Things Claude must never do in this context. Keep this list short — two or three items. "Never guess at product pricing — say you'll check and follow up." "Never promise a specific resolution timeline." "Never mention competitors by name." Hard rules should be genuinely hard, not everything you are vaguely worried about.

The template

This structure works for most team Projects:

Role: [One sentence describing who Claude is and what it does]

Audience: [Who the user is, their context and level of knowledge]

Tone: [Three adjectives — not "professional and friendly," be specific: "direct, warm but not chatty, assumes the customer is intelligent"]

Always: [Two or three specific positive behaviours]

Never: [One or two hard constraints]

Context: [Key facts Claude needs to know about your company, product, or situation — the things it would otherwise get wrong or have to guess at]

Format: [How responses should be structured — length, use of lists vs prose, headers or no headers]

Total length: 200–400 words. If you are writing more than 400 words, you are either including things that are not truly rules (they are preferences, handle those with examples instead) or you are trying to cover every edge case (impossible — handle exceptions in conversation instead).

The mistakes everyone makes

Writing for edge cases instead of the common case. Your system prompt should optimise for the 80% of interactions, not the 5% of weird situations. Handle edge cases in conversation.

Using vague tone descriptors. "Professional and friendly" describes every corporate AI assistant ever written. Instead: "Write like a senior colleague explaining something to a peer — knowledgeable but not condescending, concise but not terse."

Putting examples in the system prompt. Good examples belong in the Project knowledge base as documents, not in the system prompt. The system prompt is for rules, not demonstrations.

Making it a requirements doc. System prompts are not contracts. They are context. Claude interpolates and applies judgment. Write for a smart colleague who needs orientation, not an edge case reviewer who needs every scenario documented.

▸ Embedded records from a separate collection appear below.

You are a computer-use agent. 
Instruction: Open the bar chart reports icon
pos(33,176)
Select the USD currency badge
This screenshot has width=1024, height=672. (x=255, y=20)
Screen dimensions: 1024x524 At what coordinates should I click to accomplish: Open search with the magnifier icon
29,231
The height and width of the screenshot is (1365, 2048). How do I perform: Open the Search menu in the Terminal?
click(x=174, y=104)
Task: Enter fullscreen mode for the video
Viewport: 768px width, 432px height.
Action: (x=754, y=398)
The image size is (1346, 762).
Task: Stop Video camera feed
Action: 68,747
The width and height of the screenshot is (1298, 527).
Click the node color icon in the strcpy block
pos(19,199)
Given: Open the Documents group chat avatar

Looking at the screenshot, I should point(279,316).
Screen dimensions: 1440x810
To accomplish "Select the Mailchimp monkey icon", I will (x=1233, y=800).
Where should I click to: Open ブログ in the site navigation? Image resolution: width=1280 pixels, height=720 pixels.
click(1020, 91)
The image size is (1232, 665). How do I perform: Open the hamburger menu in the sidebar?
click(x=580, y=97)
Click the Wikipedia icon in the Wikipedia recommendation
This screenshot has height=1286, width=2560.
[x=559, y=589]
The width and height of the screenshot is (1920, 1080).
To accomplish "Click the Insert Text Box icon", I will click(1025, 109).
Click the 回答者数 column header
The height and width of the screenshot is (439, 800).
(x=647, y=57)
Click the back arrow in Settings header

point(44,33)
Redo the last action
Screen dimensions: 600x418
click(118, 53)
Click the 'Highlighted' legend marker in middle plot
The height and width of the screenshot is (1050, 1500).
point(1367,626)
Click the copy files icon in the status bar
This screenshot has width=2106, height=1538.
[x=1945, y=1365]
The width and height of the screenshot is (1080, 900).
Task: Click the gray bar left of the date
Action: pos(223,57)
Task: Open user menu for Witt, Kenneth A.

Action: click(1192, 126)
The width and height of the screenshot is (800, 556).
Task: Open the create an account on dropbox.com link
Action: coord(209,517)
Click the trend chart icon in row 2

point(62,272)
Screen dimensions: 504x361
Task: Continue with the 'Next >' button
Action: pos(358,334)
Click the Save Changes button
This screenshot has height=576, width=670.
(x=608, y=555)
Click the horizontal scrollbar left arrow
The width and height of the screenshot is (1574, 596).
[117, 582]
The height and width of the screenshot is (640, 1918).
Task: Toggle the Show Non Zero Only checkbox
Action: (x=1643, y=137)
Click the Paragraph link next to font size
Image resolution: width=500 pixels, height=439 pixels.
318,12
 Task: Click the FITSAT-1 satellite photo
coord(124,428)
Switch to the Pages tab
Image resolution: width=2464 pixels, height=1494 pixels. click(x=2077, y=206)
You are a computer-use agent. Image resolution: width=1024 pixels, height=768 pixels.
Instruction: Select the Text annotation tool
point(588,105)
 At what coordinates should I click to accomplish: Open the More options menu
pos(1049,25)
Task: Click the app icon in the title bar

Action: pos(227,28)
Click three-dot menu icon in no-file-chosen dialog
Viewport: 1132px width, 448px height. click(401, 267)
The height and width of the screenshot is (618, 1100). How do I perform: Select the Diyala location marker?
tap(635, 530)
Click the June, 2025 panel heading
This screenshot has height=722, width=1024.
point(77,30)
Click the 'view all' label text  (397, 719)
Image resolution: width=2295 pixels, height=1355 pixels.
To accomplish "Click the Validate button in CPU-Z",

Never testing it. A system prompt is a hypothesis. Run it against 10 representative inputs before anyone else uses the Project. Where does it produce the wrong tone? Where does it get facts wrong? Where does it miss the format? Fix those before launch, not after.

How to iterate

When outputs go wrong, diagnose before rewriting:

  • Wrong tone? Add a specific example of the right tone in the Context section.
  • Wrong facts? Add the correct information to the Project's knowledge documents.
  • Wrong format? Add a Format section with explicit structure.
  • Wrong scope? Tighten the Role definition.

Most system prompt problems are one of these four. Identify which before you rewrite the whole thing.

The best system prompts are not the longest ones. They are the ones where every sentence earns its place — and the Project owner reviews them every month to remove what no longer applies.